Superphreak

You’ve got to love the technofreaks. Even if I didn’t loathe Microsoft – and I do, by the mad pipings of Azathoth, I sure do – I think I’d have to switch to Linux based on the inspiration of this heart-warming story alone. Thanks to oneJohn for bringing this to our attention.

The project began when Nils Schneider, a 17-year-old computer science student from Germany, received an iPod for Christmas. Unlike most new iPod owners, he decided to install Linux – a freely available computer operating system not used as standard in iPods – on his device.

The existing version of Linux for the iPod would not install easily, however, as the latest generation of player features new hardware. Undeterred, Schneider decided to figure out how these components worked by himself. He found he could control some parts of the device but not
those containing details about the way the unit starts up, which is vital to getting Linux installed.

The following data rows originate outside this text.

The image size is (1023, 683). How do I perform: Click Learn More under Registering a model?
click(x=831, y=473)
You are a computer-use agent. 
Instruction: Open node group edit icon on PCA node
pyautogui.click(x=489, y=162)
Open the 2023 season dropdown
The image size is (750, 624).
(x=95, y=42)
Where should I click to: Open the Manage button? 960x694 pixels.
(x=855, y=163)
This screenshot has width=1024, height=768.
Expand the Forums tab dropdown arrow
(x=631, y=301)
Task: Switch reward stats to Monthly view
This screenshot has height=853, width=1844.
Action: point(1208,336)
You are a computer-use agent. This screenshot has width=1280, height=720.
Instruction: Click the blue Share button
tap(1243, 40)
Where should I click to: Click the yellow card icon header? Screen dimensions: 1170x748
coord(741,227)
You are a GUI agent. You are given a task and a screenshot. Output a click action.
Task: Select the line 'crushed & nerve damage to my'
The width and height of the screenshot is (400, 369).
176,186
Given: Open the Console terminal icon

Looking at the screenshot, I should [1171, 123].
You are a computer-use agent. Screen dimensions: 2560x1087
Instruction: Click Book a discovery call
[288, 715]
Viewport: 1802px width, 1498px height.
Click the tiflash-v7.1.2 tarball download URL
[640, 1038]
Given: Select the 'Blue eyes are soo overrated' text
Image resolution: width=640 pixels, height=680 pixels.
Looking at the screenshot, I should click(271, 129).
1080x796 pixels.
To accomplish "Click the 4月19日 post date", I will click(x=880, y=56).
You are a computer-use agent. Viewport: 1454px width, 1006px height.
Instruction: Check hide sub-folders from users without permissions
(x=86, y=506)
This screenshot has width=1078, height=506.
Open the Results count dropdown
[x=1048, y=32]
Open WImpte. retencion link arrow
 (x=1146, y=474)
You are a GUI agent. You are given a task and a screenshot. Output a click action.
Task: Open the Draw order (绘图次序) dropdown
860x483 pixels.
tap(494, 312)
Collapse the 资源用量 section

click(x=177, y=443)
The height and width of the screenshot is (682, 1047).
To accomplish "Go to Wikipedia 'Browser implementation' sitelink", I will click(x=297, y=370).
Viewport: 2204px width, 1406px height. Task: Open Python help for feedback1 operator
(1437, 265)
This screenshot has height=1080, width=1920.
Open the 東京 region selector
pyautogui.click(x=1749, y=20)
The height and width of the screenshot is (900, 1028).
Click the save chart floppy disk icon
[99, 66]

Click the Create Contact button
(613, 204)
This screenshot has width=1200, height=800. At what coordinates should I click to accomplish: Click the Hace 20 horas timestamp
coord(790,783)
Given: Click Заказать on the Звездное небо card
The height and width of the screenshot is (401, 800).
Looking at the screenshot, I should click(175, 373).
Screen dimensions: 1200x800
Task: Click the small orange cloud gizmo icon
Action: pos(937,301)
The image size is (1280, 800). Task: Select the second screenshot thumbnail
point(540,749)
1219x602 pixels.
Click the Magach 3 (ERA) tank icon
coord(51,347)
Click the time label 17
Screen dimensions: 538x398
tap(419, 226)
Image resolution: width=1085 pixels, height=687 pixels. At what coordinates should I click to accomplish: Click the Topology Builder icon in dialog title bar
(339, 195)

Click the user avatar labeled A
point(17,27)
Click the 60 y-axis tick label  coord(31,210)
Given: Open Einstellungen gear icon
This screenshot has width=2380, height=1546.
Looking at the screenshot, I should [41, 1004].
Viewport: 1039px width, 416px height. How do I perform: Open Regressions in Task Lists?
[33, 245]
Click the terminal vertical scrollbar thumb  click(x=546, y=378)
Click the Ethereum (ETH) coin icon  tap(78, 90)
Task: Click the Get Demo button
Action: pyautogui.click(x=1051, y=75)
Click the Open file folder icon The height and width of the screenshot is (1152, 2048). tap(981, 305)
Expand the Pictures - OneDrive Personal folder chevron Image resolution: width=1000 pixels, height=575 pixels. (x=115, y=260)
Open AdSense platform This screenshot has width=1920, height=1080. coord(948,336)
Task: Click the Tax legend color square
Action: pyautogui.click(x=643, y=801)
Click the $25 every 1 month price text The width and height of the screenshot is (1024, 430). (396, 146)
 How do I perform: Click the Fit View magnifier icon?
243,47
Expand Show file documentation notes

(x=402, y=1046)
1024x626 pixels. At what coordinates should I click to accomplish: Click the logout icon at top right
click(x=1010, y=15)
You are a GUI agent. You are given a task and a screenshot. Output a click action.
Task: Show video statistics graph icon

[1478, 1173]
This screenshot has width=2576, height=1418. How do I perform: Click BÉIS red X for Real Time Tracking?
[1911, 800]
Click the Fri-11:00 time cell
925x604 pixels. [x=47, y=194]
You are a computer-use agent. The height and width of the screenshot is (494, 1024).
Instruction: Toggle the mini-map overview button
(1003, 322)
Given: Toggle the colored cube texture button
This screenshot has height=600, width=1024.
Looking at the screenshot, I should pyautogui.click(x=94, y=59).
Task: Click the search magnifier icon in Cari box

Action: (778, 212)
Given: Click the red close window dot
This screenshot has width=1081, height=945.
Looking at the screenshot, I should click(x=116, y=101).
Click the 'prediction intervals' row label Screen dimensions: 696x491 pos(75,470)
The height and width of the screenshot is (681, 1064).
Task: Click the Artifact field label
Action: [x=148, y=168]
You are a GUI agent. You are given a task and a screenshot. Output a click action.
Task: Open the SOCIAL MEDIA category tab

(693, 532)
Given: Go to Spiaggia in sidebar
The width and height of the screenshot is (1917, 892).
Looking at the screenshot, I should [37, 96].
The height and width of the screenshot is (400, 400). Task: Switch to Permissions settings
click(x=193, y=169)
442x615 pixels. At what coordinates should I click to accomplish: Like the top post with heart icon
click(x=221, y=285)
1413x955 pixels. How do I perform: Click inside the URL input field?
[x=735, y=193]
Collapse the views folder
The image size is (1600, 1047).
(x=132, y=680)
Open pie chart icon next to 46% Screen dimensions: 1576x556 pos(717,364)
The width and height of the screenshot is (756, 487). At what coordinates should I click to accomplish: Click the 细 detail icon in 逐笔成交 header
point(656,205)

Instead of going through the usual process of trial and error to work out the code, Schneider realised that listening to it could provide a shortcut. Bernard Leach, a UK software engineer who helped set up the so-called iPod Linux project, had already worked out how to control the piezoelectric component within the iPod that produces the click.

To decipher the bootloader code – the program which allows the iPod to start up – Schneider decided to use Leach’s system to play the bootloader code as sound. “I just tried to encode a single byte as a click sound with different spaces between the clicks,” Schneider told New Scientist. “It seemed to work but it was slow so I played around with the code and found out how
to make the clicks faster.”

After encoding the bootloader data he recorded the resulting sounds onto another PC programmed to convert it back into computer code. The whole process took more than 20 hours and Schneider had to construct a sound proof box for the recording. But, in the end, he had extracted the information intact. This made it possible to get Linux running on the device, along with a variety of compatible software programs such as simple games and audio recorders.

“After extracting the bootloader it was only a couple of days’ worth of work to get iPod Linux booting,” Leach told New Scientist. “Otherwise it would have taken months.”

Does anyone doubt that the kid would have forged on anyhow even if it did take months? This bizarre impulse to mess around with things is why we’re not all still living in caves, mud huts and thatched dwellings. I love the phrase “unlike most new iPod owners”, as if ten or fifteen percent of them are modifying the operating systems.